Políticas são implementadas através
de orçamentos e de sua liberação sistemática pela área econômica. A análise
dos orçamentos dos últimos anos mostra que faz sentido toda essa preocupação com os cortes. O risco é real. O orçamento do CNPq tem se mantido no
mesmo patamar, apesar da inclusão de
novos programas e da desvalorização
do real. A execução orçamentária dos
primeiros quatro meses deste ano mostra que praticamente apenas os recursos
de bolsas vêm sendo liberados.
A comunidade espera por definições
claras de como ficará o financiamento
da pesquisa, principalmente naqueles
grupos que não contam com suporte
das agências estaduais ou não se encaixam em redes de conhecimento definidas nos Fundos Setoriais.
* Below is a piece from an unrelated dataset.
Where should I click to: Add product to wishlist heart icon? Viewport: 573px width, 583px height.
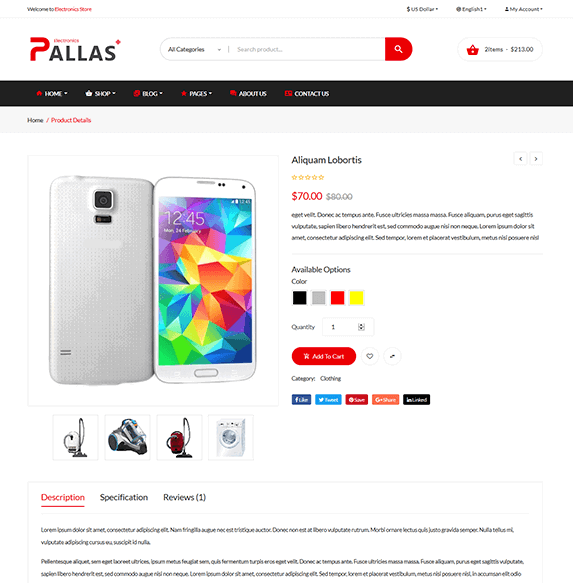click(x=370, y=356)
O contingenciamento anunciado, retirando quase a metade do orçamento
do Ministério da Ciência e Tecnologia,
será catastrófico. Estará colocando em
risco todo o sistema de C&T, além de
anular todo o esforço feito na reformulação da área.
Nunca é demais alertar que em ciência
é difícil construir e manter escolas, mas
é muito fácil destruí-las quando não
lhes são dadas condições mínimas de
sobrevivência e reposição.
Glaci Zancan, 67, professora titular de bioquímica da Universidade Federal do Paraná, é presidente da SBPC (Sociedade Brasileira para o Progresso da Ciência).